The movie is also damn funny. The jokes mostly feel like they naturally arise from the characters, contextual or in-character moments rather than witty lines slipped in later by a writer called on to punch up the script. The movie also lingers in the sometimes-comedic sometimes-awful culture shock of being thrown back into the 1980s from 2023, in ways that I thought worked really well. Where many time travel movies ignore the profound culture shock of being in another time, Totally Killer delights in those details.

Plus, Totally Killer wrings emotional weight from its time travel premise, even as it moments later mercilessly turns that emotional heft into harsh comedy. There are lovely moments of deeply meaningful sharing and vulnerability, and sometimes they’re shut down in the most crushing ways. This was good. This was what I wanted. I also loved the ways in which Totally Killer delivered on the occasionally brutal self-absorbed callousness of teens; as we discover, the serial killer’s original victims are the 1980s version of Mean Girls’ Plastics. The more our protagonist learns about the girls she’s trying to save, the more outraged she becomes. It’s great!

There were some bits that sat oddly with me. I didn’t feel like I got a clear enough, consistent enough read on who most of these 1980s girls were. Because we’re following our protagonist, we don’t get a lot of time inside these 1980s girls’ lives or inside their heads. As someone who wasn’t a popular mean girl in the 1980s, it’s hard for me to tell whether these characters felt real or like a writer’s caricature, a set of cardboard cutouts tossing out jokes about casual sex. I think that was okay, but given the depth or perspective offered to other characters it felt like a missed opportunity.

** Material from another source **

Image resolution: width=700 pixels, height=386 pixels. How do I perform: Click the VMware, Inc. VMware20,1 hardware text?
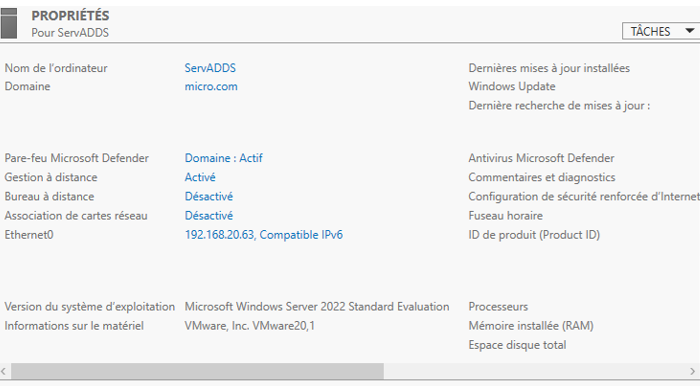tap(250, 326)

Have I missed any other good things?

There are fun homages that feel clever without slipping into the failure mode of clever. I caught a couple of references that I enjoyed, and there was enough context delivered around them that I don’t think I would have felt left out if I hadn’t known. I never needed to know something that I didn’t. Whatever I did need was included in the movie itself. That said, knowing a little about famous ‘80s movies and their actors and directors may heighten your enjoyment (ahem, Hughes). Those references aren’t big, but I enjoyed the chuckles.

So, do I recommend this? Yes. Absolutely yes.

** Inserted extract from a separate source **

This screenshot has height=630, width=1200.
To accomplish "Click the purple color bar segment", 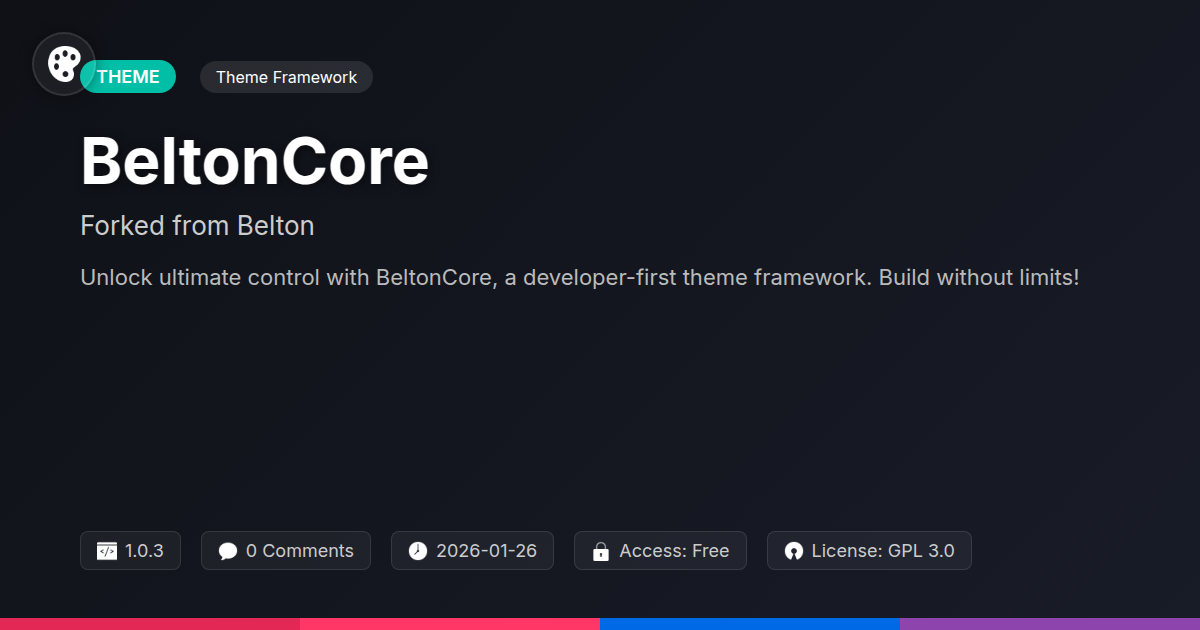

Who wouldn’t like this movie? Probably people who hate time travel movies, or who crave a brilliant slasher flick instead of time travel with a side of slasher. If you absolutely can’t handle slashers at all, you might nope out of this too. This really does feel like a fairly gentle entry into the slasher genre, but it’s not not a slasher.

If you like time travel, and if you don’t have impossibly high standards for slasher movies or are at least willing to dip your toes into that bloody genre, try Totally Killer.